-- Source information follows --

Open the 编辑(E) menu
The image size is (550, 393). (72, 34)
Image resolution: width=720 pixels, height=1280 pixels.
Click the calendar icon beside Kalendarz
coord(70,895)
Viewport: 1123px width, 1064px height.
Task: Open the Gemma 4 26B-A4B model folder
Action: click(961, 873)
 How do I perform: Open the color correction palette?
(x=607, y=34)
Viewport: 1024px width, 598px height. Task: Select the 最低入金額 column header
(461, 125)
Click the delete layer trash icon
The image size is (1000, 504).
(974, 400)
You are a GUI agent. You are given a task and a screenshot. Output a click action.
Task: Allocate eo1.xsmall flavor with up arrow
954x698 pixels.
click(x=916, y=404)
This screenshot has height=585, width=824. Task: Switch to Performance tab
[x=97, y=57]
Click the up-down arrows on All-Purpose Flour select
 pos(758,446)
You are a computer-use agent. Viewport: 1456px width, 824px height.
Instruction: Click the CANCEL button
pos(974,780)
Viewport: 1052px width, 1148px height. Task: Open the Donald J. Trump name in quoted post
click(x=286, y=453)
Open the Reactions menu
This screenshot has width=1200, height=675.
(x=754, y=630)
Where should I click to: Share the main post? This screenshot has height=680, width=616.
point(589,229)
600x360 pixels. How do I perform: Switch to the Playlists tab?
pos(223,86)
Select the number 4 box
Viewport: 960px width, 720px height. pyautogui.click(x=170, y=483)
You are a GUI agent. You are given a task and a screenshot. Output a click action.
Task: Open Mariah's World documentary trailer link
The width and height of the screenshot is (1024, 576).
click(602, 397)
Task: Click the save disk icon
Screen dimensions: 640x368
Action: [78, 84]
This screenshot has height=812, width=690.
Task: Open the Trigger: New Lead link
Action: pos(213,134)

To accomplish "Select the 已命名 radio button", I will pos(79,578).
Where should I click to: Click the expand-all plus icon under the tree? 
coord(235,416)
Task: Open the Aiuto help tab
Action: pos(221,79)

-- Source information concluded --

_What the task asks_
Repeat the records exactly, including every line.

_Exercise response_
Open the 编辑(E) menu
The image size is (550, 393). (72, 34)
Image resolution: width=720 pixels, height=1280 pixels.
Click the calendar icon beside Kalendarz
coord(70,895)
Viewport: 1123px width, 1064px height.
Task: Open the Gemma 4 26B-A4B model folder
Action: click(961, 873)
 How do I perform: Open the color correction palette?
(x=607, y=34)
Viewport: 1024px width, 598px height. Task: Select the 最低入金額 column header
(461, 125)
Click the delete layer trash icon
The image size is (1000, 504).
(974, 400)
You are a GUI agent. You are given a task and a screenshot. Output a click action.
Task: Allocate eo1.xsmall flavor with up arrow
954x698 pixels.
click(x=916, y=404)
This screenshot has height=585, width=824. Task: Switch to Performance tab
[x=97, y=57]
Click the up-down arrows on All-Purpose Flour select
 pos(758,446)
You are a computer-use agent. Viewport: 1456px width, 824px height.
Instruction: Click the CANCEL button
pos(974,780)
Viewport: 1052px width, 1148px height. Task: Open the Donald J. Trump name in quoted post
click(x=286, y=453)
Open the Reactions menu
This screenshot has width=1200, height=675.
(x=754, y=630)
Where should I click to: Share the main post? This screenshot has height=680, width=616.
point(589,229)
600x360 pixels. How do I perform: Switch to the Playlists tab?
pos(223,86)
Select the number 4 box
Viewport: 960px width, 720px height. pyautogui.click(x=170, y=483)
You are a GUI agent. You are given a task and a screenshot. Output a click action.
Task: Open Mariah's World documentary trailer link
The width and height of the screenshot is (1024, 576).
click(602, 397)
Task: Click the save disk icon
Screen dimensions: 640x368
Action: [78, 84]
This screenshot has height=812, width=690.
Task: Open the Trigger: New Lead link
Action: pos(213,134)

To accomplish "Select the 已命名 radio button", I will pos(79,578).
Where should I click to: Click the expand-all plus icon under the tree? 
coord(235,416)
Task: Open the Aiuto help tab
Action: pos(221,79)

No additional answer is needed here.